Amante da cidade Invicta, o arquiteto Fernando Matos Rodrigues entende que a visão de ver no Porto uma cidade “heterotópica e interclassisista” é quase utópica: “Considero que os interesses do grande capital são naturais para o Porto. Há é que tornar esses interesses compatíveis com os dos pequenos comerciantes, dos pequenos moradores”. “É importante as pessoas terem o direito à cidade, isto é, garantir o direito às pessoas a viver nesta cidade”, conclui.

Botelho, que estudou intimamente a reabilitação do Morro da Sé, crê que as Cardosas, no final das contas, foram positivas pelo “debate gerado”. Além disso, partilha da opinião de Matos Rodrigues: “As Cardosas não são um exemplo de reabilitação, mas o debate que se gerou, e ainda gera, foi benéfico”. Questionada quanto à estética do edifício, Leonor Botelho remete-se ao silêncio: “É subjetivo, há gente que não gosta de amarelo. Julgo que é uma pergunta para o arquiteto”, argumenta.

Já Matos Rodrigues apelida o edifício como algo “mimético, desinteressante e anacrónico”, assemelhando-se a “um Portugal dos Pequeninos”. O arquiteto repara que até o turismo se pode ressentir: “O turismo, hoje em dia, é cada vez mais uma experienciação do olhar e, nesse sentido, ninguém tem interesse em ver o edifício das Cardosas. Vão mais rapidamente ver o Bairro de São Victor, que está degradado, abandonado, mas que tem um valor arquitetónico muito mais elevado”.

Para o arquiteto, a construção é paradigmática em relação àquilo que o Porto se está a tornar. “É uma cidade que tem vindo a perder a sua essência, está a ficar uma cidade pastiche, uma Barcelona.
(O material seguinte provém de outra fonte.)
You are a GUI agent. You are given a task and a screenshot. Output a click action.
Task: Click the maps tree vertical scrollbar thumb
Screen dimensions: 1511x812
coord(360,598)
Vemos restaurantes gourmet, livrarias que supostamente são adeptas da cultura, e perdeu-se muito a convivência de rua, que espelhava o verdadeiro Porto”, avalia.

Entre as inúmeras críticas desfavoráveis, da estética à gentrificação, Álvaro Santos defende que, comercialmente, o projeto é, passados dois anos, um caso de sucesso: “A resposta que o mercado deu, ao terem já sido comercializadas quase todas as frações comerciais e habitacionais, ao ali existir o hotel de maior qualidade e grande procura da cidade, ao existir uma praça com animação urbana periódica e ao ter sido alvo de prémios nacionais e internacionais ligados à reabilitação urbana, neste período de feroz crise económica e de retração de financiamento, são a confirmação do sucesso da ideia inicial, do projeto de execução e da obra realizada”.